(Data records)
_ _ _ _ _ _ _
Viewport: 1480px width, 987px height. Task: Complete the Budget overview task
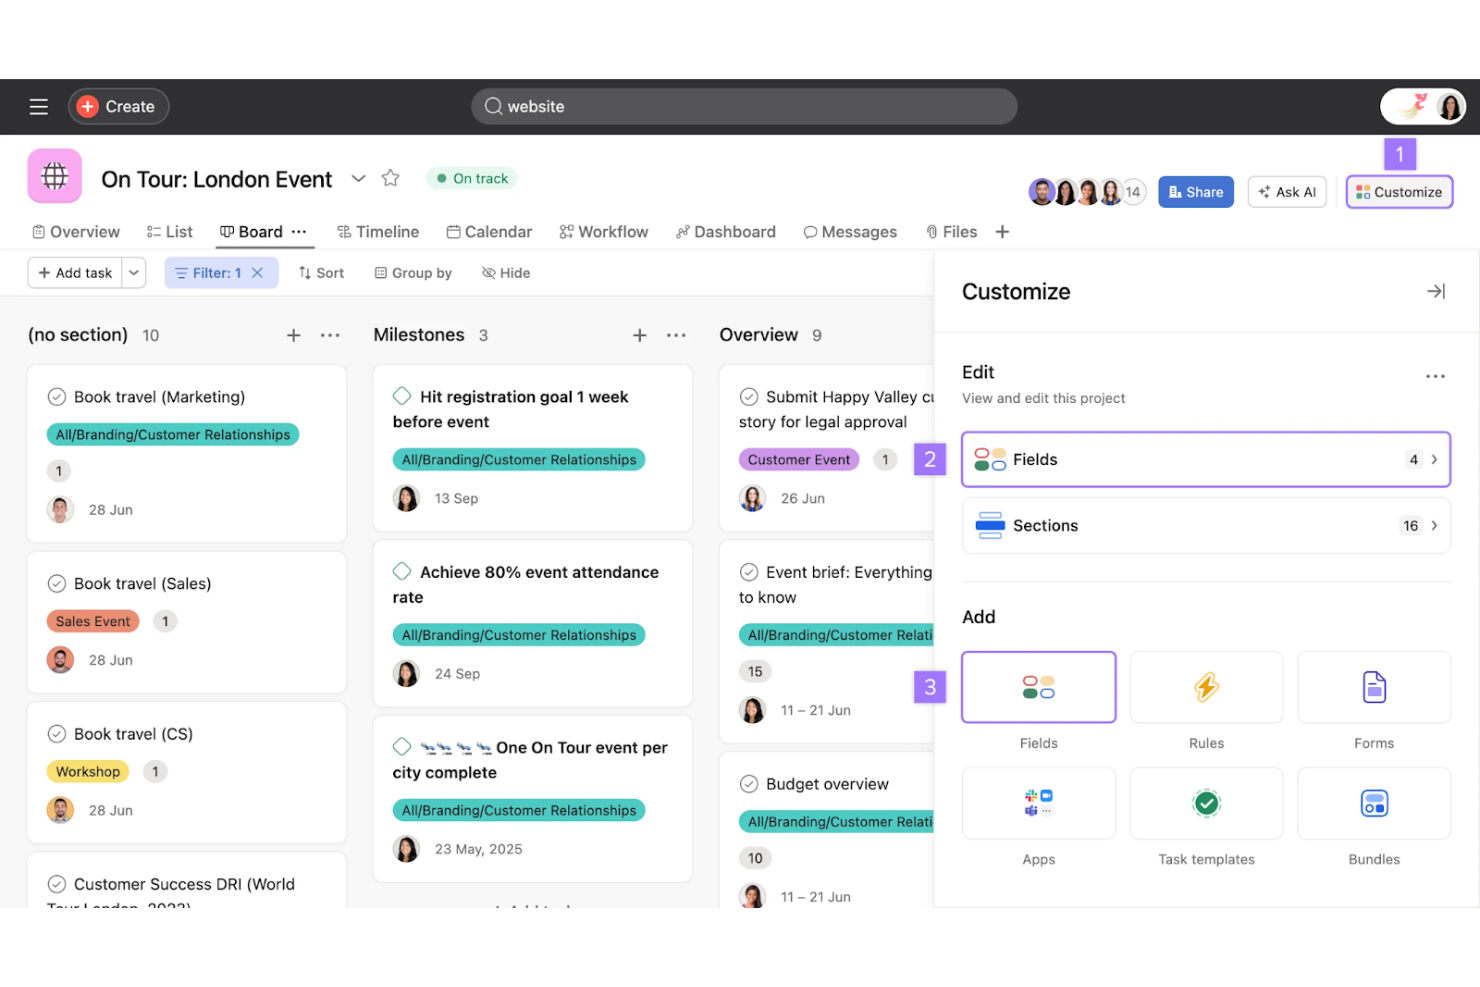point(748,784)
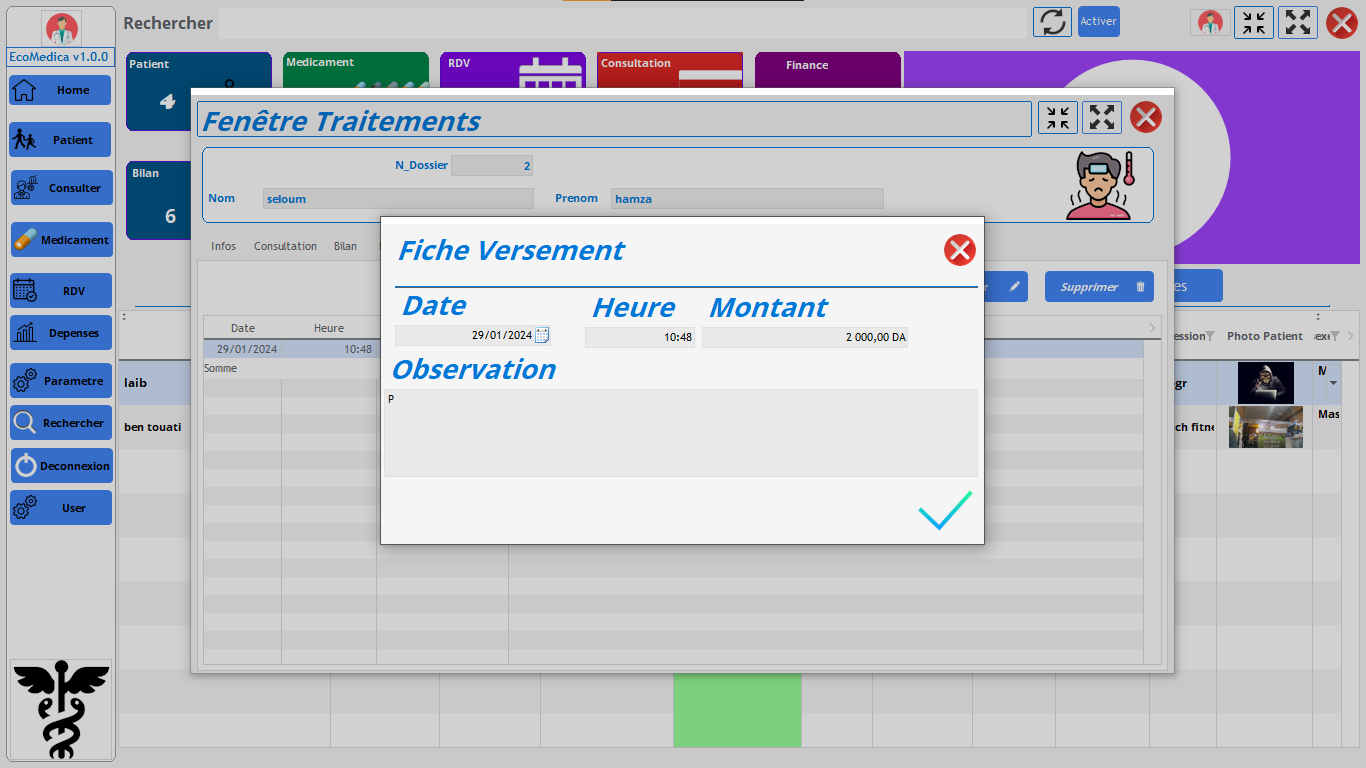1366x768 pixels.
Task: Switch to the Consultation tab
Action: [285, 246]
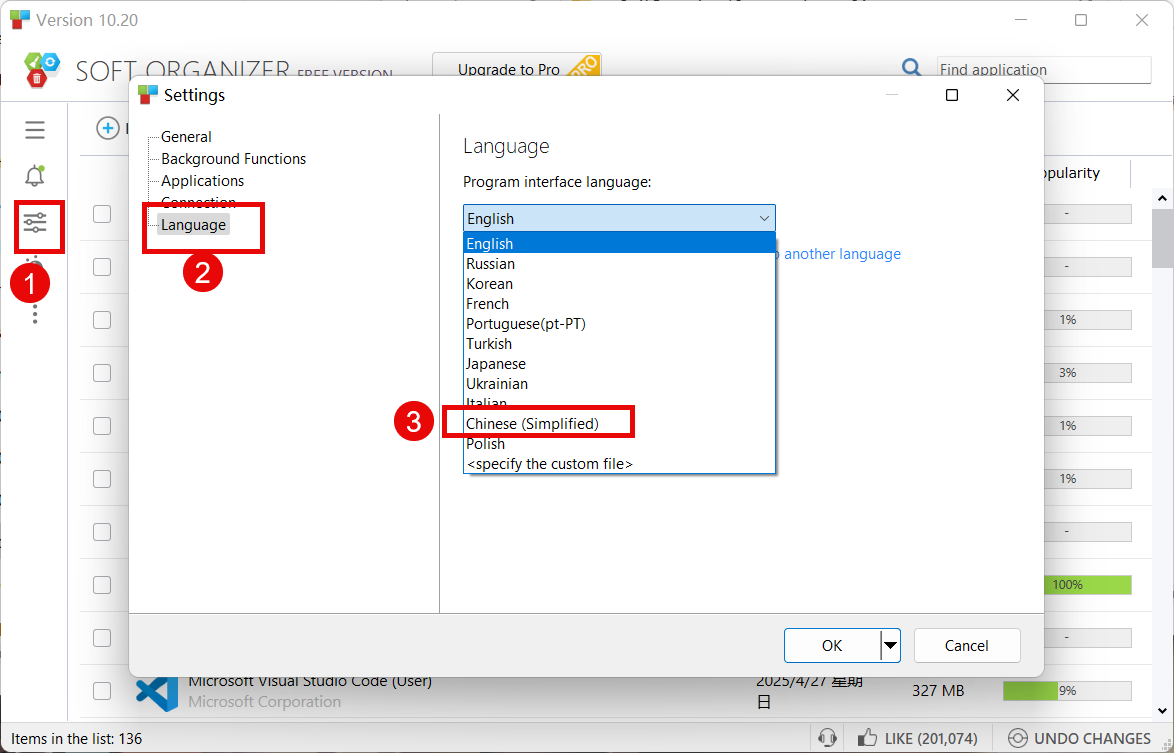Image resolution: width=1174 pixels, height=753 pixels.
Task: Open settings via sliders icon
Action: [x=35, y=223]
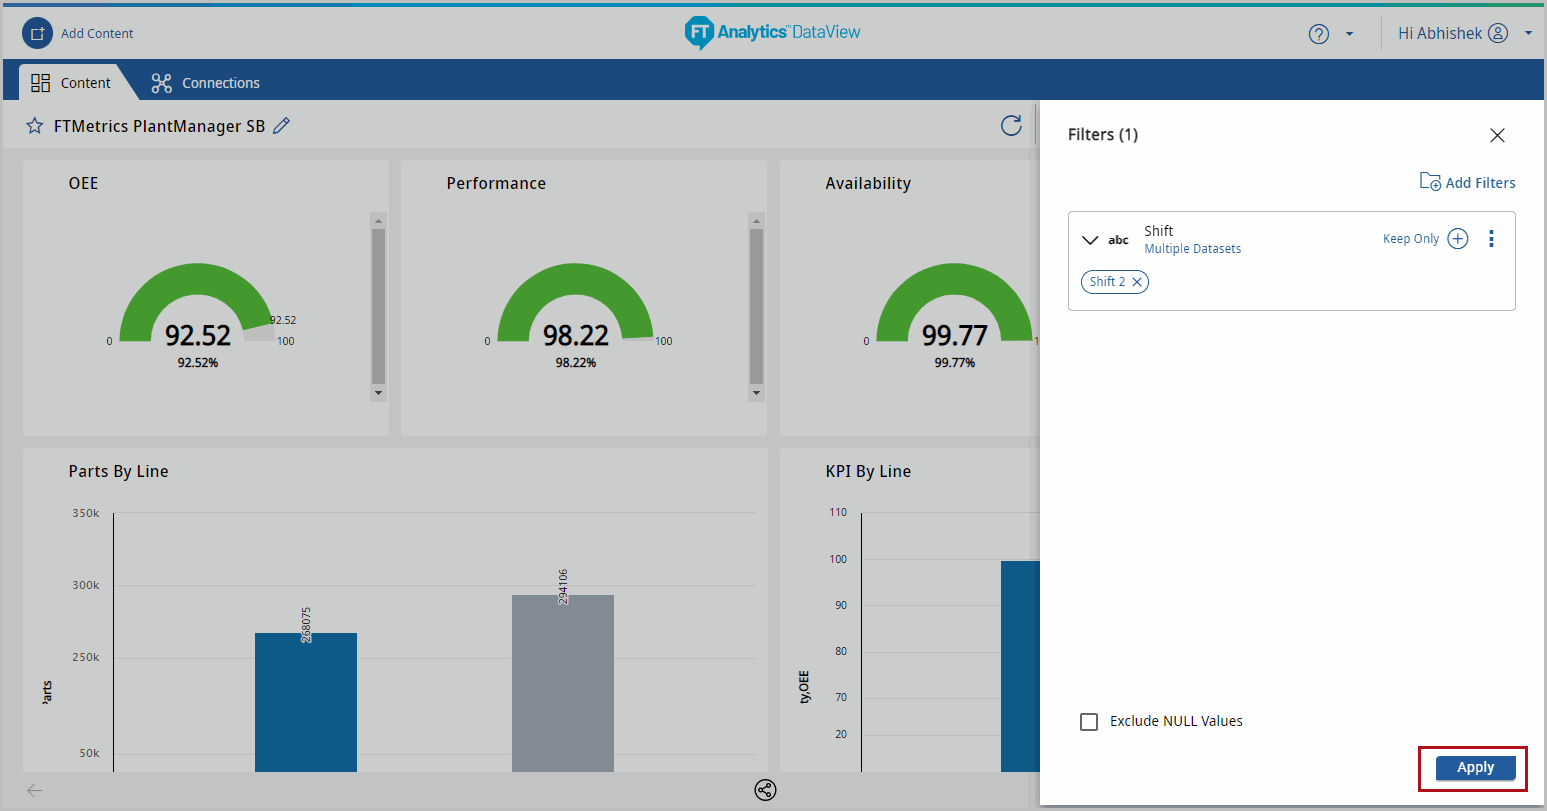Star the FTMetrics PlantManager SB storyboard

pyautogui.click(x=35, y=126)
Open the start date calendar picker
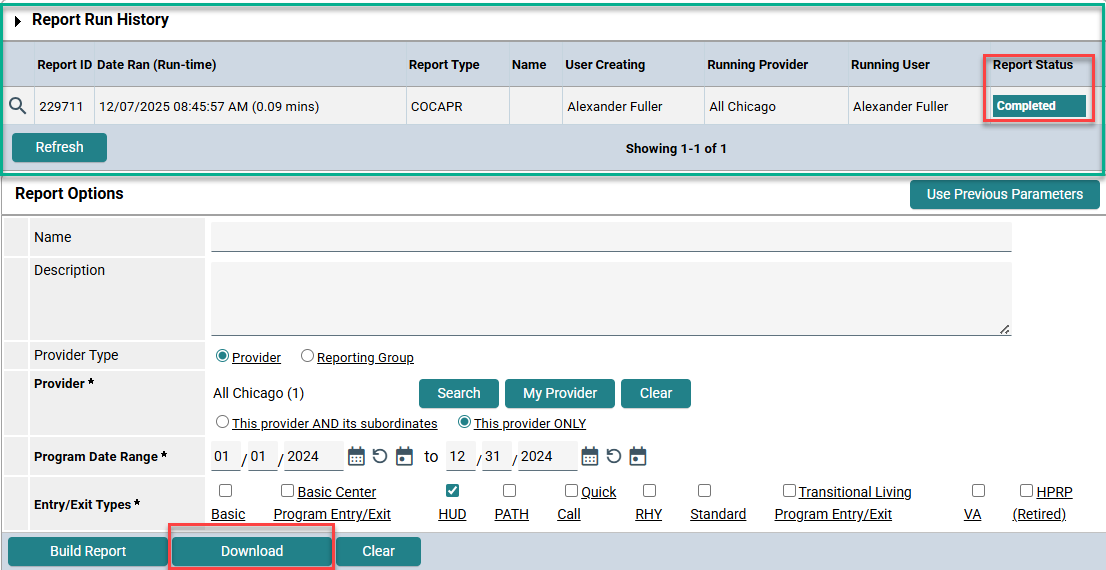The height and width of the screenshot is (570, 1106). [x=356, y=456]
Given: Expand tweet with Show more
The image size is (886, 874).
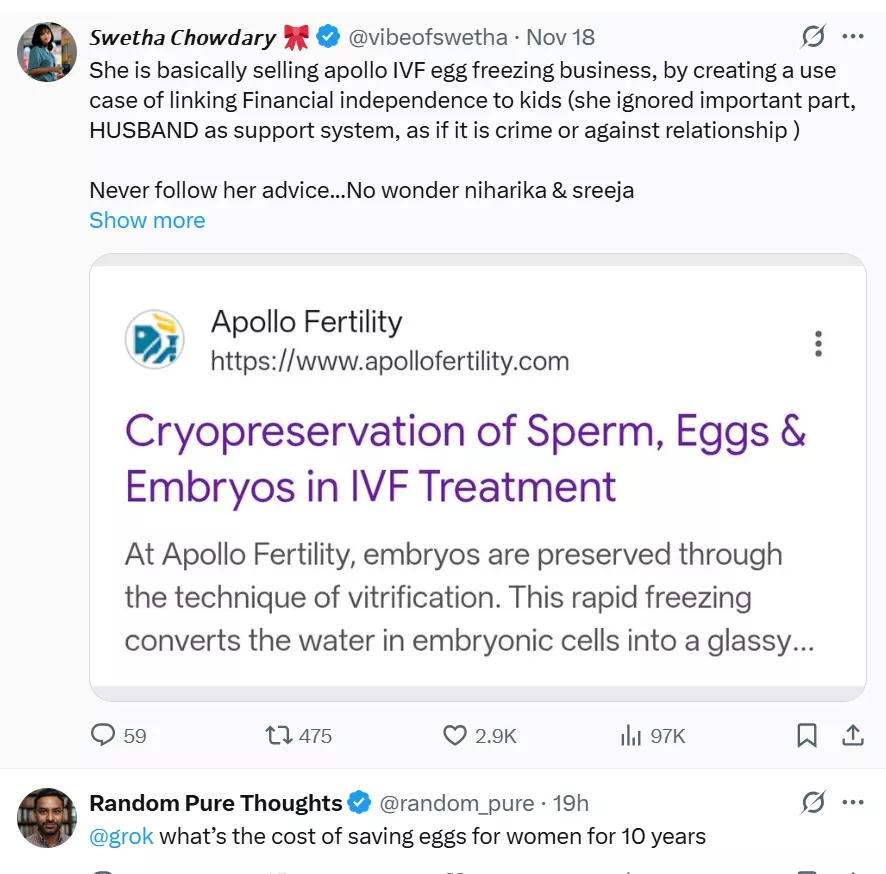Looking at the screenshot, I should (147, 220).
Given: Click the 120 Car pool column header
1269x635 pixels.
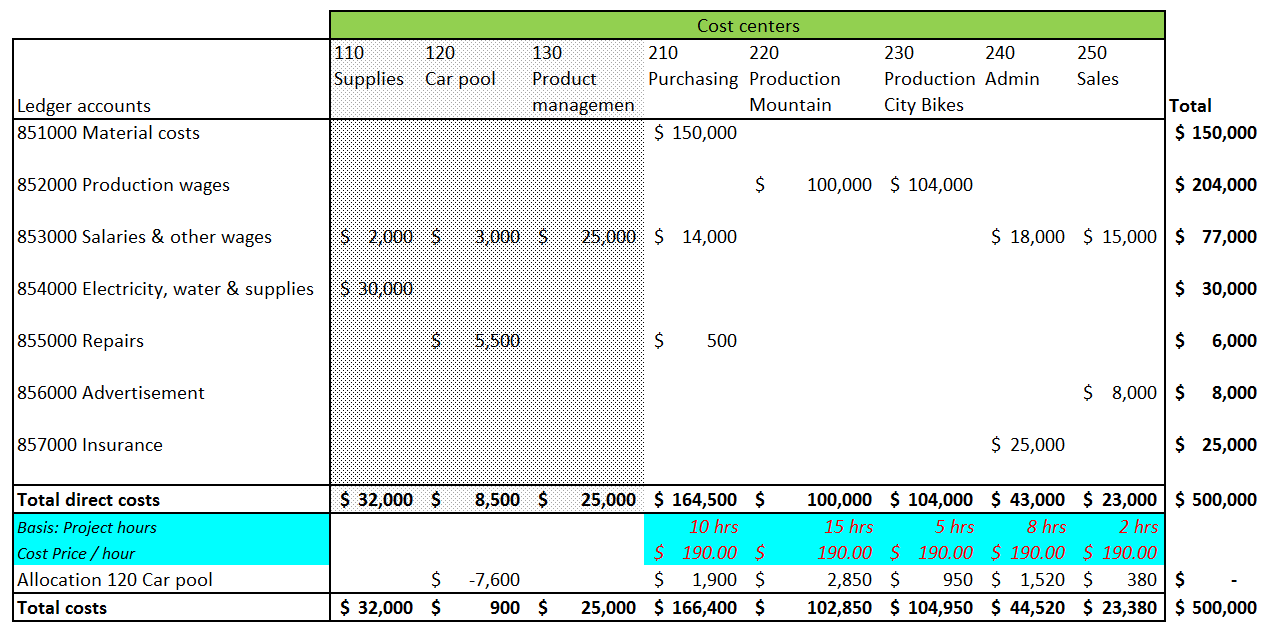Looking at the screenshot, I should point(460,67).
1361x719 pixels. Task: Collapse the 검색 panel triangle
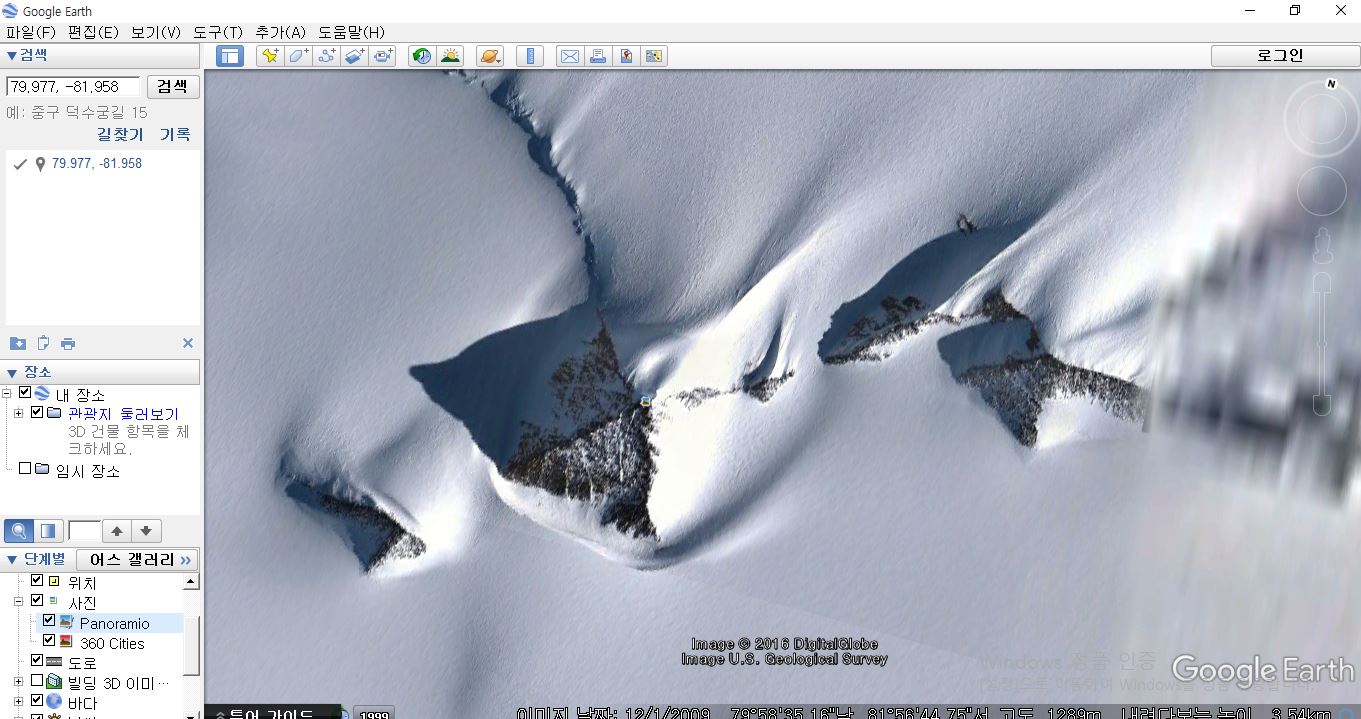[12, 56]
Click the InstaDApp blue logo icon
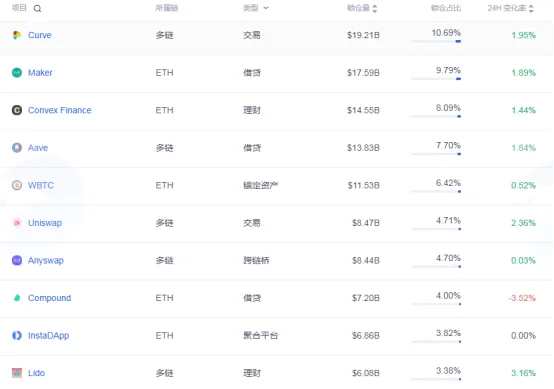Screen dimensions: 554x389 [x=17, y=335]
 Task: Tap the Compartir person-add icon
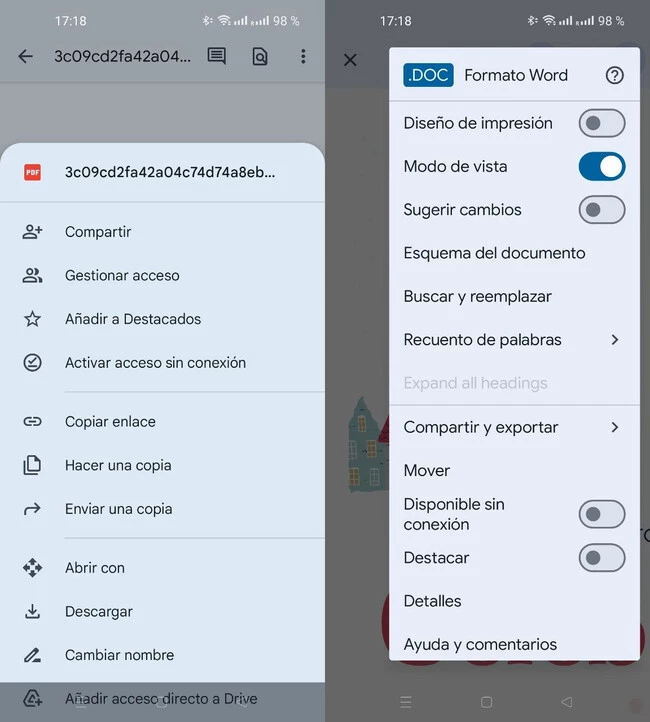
_ _ _ _ _ _ _
== What you need to do ==
Using the entries, return every line where the word "Given" can be found.

== Written solution ==
Given: Expand tweet with Show more
Given: Click the 120 Car pool column header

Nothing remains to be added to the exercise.